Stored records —
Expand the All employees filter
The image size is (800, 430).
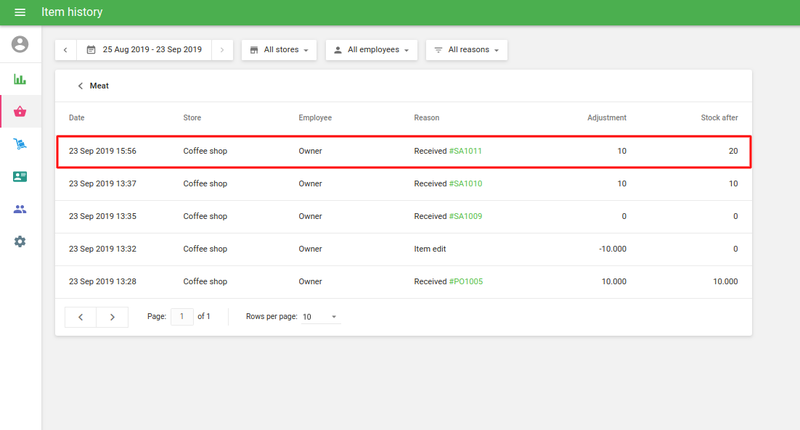coord(371,49)
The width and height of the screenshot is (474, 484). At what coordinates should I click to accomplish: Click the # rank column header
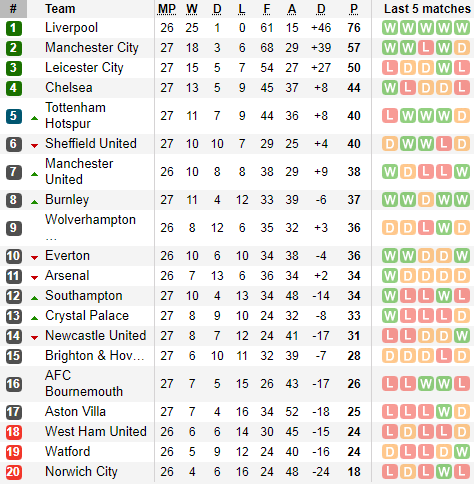13,9
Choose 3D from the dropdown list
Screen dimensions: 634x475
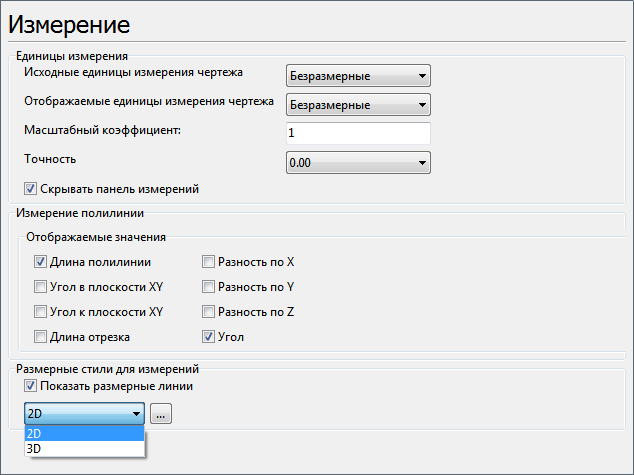(84, 449)
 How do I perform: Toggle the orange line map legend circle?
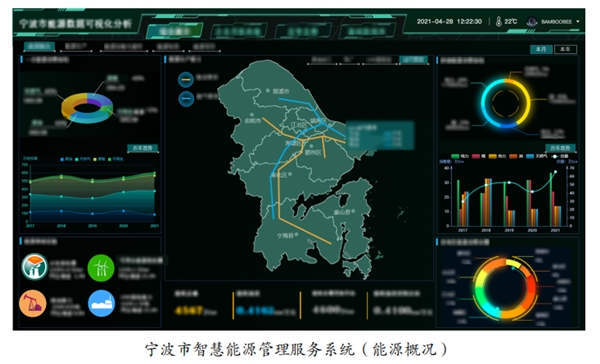point(186,80)
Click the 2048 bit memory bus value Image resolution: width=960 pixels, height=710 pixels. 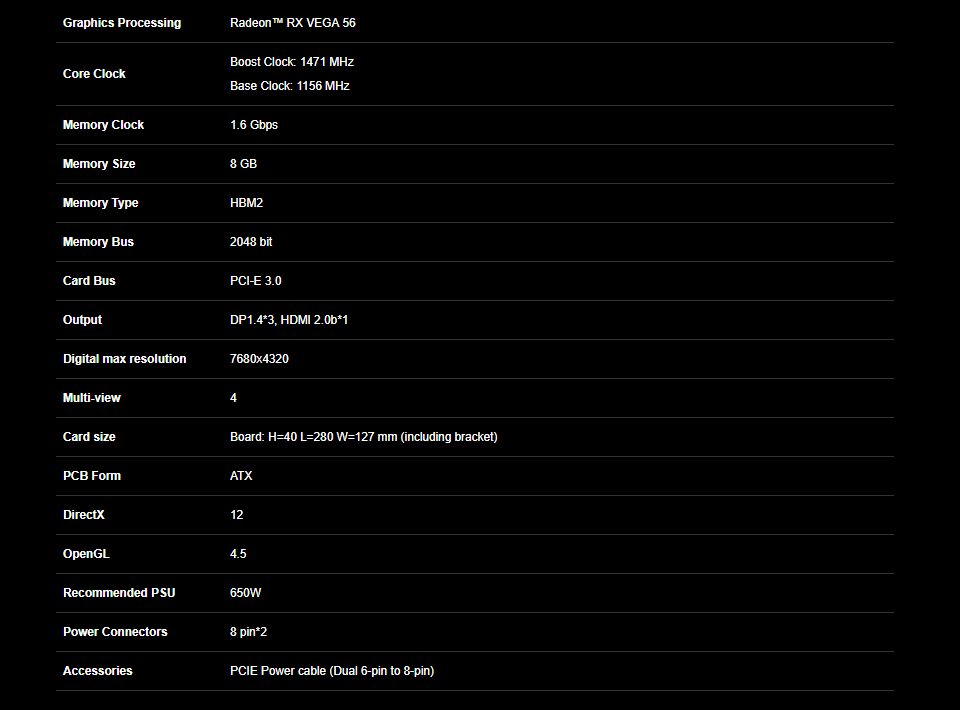pos(251,242)
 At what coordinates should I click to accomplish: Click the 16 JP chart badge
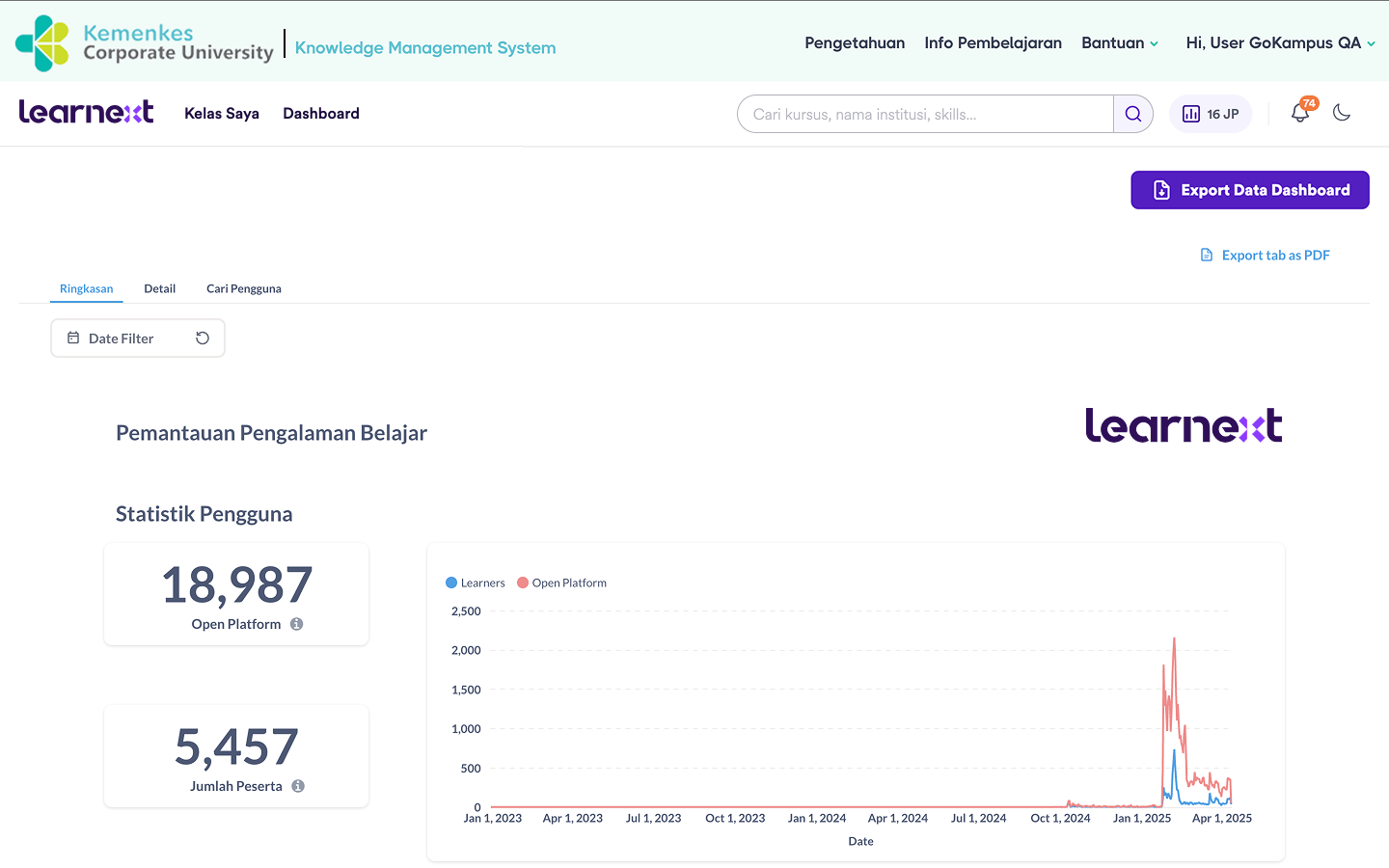coord(1211,114)
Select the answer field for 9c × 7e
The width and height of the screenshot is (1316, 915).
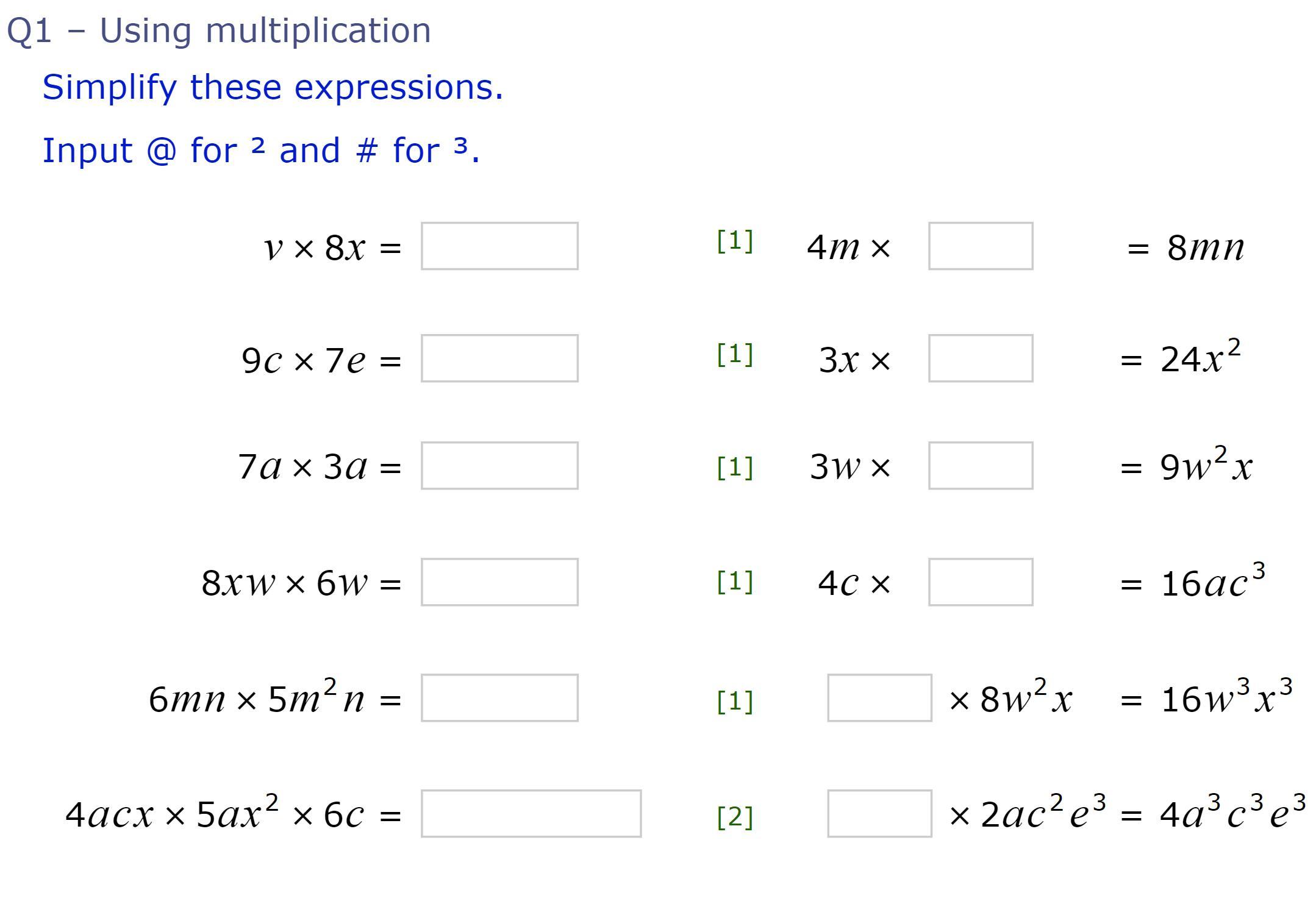click(499, 358)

Prompt — Your task is to transcribe exactly the lines from the one containing "The width and height of the screenshot is (1316, 915)." through the final line of the entries above, pictures excluded.

Response for this exercise —
The width and height of the screenshot is (1316, 915).
click(499, 358)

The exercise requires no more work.